Records for this exercise Block Start

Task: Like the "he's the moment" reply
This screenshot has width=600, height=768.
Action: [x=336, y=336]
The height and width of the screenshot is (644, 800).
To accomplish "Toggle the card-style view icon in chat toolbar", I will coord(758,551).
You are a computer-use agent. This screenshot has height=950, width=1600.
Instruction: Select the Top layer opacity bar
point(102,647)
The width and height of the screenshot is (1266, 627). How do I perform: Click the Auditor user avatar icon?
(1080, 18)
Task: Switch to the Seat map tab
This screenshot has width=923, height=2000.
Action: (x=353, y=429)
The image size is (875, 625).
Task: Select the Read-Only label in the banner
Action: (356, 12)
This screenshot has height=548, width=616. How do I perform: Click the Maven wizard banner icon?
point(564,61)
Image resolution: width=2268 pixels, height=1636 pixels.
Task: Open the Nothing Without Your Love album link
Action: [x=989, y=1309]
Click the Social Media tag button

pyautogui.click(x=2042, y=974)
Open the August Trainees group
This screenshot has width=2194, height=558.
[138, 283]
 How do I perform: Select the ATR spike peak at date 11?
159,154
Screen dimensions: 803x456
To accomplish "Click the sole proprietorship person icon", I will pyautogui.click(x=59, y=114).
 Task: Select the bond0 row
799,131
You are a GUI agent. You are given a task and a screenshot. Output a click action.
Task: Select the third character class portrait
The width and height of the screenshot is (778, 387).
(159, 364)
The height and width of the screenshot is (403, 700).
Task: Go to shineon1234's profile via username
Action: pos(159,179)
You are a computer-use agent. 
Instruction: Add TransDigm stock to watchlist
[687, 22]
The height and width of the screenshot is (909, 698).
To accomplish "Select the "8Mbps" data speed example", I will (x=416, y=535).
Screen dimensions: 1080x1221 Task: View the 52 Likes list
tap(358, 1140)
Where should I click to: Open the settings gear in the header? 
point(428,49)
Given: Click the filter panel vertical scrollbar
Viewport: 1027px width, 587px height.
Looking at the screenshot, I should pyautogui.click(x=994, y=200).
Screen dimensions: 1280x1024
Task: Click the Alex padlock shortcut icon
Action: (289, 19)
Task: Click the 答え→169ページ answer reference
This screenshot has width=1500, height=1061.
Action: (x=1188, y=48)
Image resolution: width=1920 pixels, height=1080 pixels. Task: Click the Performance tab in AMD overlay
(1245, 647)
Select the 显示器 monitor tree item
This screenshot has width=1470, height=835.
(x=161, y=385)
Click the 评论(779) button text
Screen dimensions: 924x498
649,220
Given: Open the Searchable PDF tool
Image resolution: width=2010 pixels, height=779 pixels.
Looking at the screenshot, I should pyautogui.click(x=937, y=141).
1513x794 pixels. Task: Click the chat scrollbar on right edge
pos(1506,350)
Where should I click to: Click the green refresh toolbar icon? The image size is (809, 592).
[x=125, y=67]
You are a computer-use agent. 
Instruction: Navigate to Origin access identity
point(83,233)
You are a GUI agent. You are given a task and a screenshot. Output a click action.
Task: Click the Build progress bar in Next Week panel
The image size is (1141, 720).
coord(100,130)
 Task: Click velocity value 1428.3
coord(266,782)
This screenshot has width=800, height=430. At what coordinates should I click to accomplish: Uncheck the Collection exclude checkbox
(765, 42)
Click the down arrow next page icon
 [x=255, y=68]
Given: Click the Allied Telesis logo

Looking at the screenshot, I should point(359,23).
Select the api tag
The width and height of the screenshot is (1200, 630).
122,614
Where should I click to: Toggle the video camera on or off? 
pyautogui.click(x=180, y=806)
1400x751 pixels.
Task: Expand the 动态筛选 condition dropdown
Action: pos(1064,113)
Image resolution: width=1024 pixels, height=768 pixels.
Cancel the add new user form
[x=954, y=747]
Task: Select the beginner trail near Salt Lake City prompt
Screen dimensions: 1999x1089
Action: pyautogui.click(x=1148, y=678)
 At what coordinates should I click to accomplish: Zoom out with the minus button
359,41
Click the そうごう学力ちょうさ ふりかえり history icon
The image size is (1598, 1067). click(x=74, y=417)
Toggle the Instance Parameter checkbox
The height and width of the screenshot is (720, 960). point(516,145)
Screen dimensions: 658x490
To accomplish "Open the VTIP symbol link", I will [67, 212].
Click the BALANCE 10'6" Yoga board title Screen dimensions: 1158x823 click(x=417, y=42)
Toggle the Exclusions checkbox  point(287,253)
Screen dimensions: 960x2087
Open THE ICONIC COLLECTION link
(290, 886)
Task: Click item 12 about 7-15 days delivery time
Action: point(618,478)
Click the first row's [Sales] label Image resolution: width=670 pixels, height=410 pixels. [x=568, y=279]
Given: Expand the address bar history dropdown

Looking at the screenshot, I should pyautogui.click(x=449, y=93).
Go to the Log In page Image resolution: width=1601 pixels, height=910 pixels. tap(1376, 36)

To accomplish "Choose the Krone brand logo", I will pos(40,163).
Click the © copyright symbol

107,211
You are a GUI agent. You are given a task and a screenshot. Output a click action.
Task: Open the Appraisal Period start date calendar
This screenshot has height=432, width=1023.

Records for this exercise Block End

Requirement. Starting at the first line and ending at the last, restate the material word for word.

Answer for the task.
Task: Like the "he's the moment" reply
This screenshot has width=600, height=768.
Action: [x=336, y=336]
The height and width of the screenshot is (644, 800).
To accomplish "Toggle the card-style view icon in chat toolbar", I will coord(758,551).
You are a computer-use agent. This screenshot has height=950, width=1600.
Instruction: Select the Top layer opacity bar
point(102,647)
The width and height of the screenshot is (1266, 627). How do I perform: Click the Auditor user avatar icon?
(1080, 18)
Task: Switch to the Seat map tab
This screenshot has width=923, height=2000.
Action: (x=353, y=429)
The image size is (875, 625).
Task: Select the Read-Only label in the banner
Action: (356, 12)
This screenshot has height=548, width=616. How do I perform: Click the Maven wizard banner icon?
point(564,61)
Image resolution: width=2268 pixels, height=1636 pixels.
Task: Open the Nothing Without Your Love album link
Action: [x=989, y=1309]
Click the Social Media tag button

pyautogui.click(x=2042, y=974)
Open the August Trainees group
This screenshot has width=2194, height=558.
[138, 283]
 How do I perform: Select the ATR spike peak at date 11?
159,154
Screen dimensions: 803x456
To accomplish "Click the sole proprietorship person icon", I will pyautogui.click(x=59, y=114).
 Task: Select the bond0 row
799,131
You are a GUI agent. You are given a task and a screenshot. Output a click action.
Task: Select the third character class portrait
The width and height of the screenshot is (778, 387).
(159, 364)
The height and width of the screenshot is (403, 700).
Task: Go to shineon1234's profile via username
Action: pos(159,179)
You are a computer-use agent. 
Instruction: Add TransDigm stock to watchlist
[687, 22]
The height and width of the screenshot is (909, 698).
To accomplish "Select the "8Mbps" data speed example", I will (x=416, y=535).
Screen dimensions: 1080x1221 Task: View the 52 Likes list
tap(358, 1140)
Where should I click to: Open the settings gear in the header? 
point(428,49)
Given: Click the filter panel vertical scrollbar
Viewport: 1027px width, 587px height.
Looking at the screenshot, I should pyautogui.click(x=994, y=200).
Screen dimensions: 1280x1024
Task: Click the Alex padlock shortcut icon
Action: (289, 19)
Task: Click the 答え→169ページ answer reference
This screenshot has width=1500, height=1061.
Action: (x=1188, y=48)
Image resolution: width=1920 pixels, height=1080 pixels. Task: Click the Performance tab in AMD overlay
(1245, 647)
Select the 显示器 monitor tree item
This screenshot has width=1470, height=835.
(x=161, y=385)
Click the 评论(779) button text
Screen dimensions: 924x498
649,220
Given: Open the Searchable PDF tool
Image resolution: width=2010 pixels, height=779 pixels.
Looking at the screenshot, I should pyautogui.click(x=937, y=141).
1513x794 pixels. Task: Click the chat scrollbar on right edge
pos(1506,350)
Where should I click to: Click the green refresh toolbar icon? The image size is (809, 592).
[x=125, y=67]
You are a computer-use agent. 
Instruction: Navigate to Origin access identity
point(83,233)
You are a GUI agent. You are given a task and a screenshot. Output a click action.
Task: Click the Build progress bar in Next Week panel
The image size is (1141, 720).
coord(100,130)
 Task: Click velocity value 1428.3
coord(266,782)
This screenshot has width=800, height=430. At what coordinates should I click to accomplish: Uncheck the Collection exclude checkbox
(765, 42)
Click the down arrow next page icon
 [x=255, y=68]
Given: Click the Allied Telesis logo

Looking at the screenshot, I should point(359,23).
Select the api tag
The width and height of the screenshot is (1200, 630).
122,614
Where should I click to: Toggle the video camera on or off? 
pyautogui.click(x=180, y=806)
1400x751 pixels.
Task: Expand the 动态筛选 condition dropdown
Action: pos(1064,113)
Image resolution: width=1024 pixels, height=768 pixels.
Cancel the add new user form
[x=954, y=747]
Task: Select the beginner trail near Salt Lake City prompt
Screen dimensions: 1999x1089
Action: pyautogui.click(x=1148, y=678)
 At what coordinates should I click to accomplish: Zoom out with the minus button
359,41
Click the そうごう学力ちょうさ ふりかえり history icon
The image size is (1598, 1067). click(x=74, y=417)
Toggle the Instance Parameter checkbox
The height and width of the screenshot is (720, 960). point(516,145)
Screen dimensions: 658x490
To accomplish "Open the VTIP symbol link", I will [67, 212].
Click the BALANCE 10'6" Yoga board title Screen dimensions: 1158x823 click(x=417, y=42)
Toggle the Exclusions checkbox  point(287,253)
Screen dimensions: 960x2087
Open THE ICONIC COLLECTION link
(290, 886)
Task: Click item 12 about 7-15 days delivery time
Action: point(618,478)
Click the first row's [Sales] label Image resolution: width=670 pixels, height=410 pixels. [x=568, y=279]
Given: Expand the address bar history dropdown

Looking at the screenshot, I should pyautogui.click(x=449, y=93).
Go to the Log In page Image resolution: width=1601 pixels, height=910 pixels. tap(1376, 36)

To accomplish "Choose the Krone brand logo", I will pos(40,163).
Click the © copyright symbol

107,211
You are a GUI agent. You are given a task and a screenshot. Output a click action.
Task: Open the Appraisal Period start date calendar
This screenshot has height=432, width=1023.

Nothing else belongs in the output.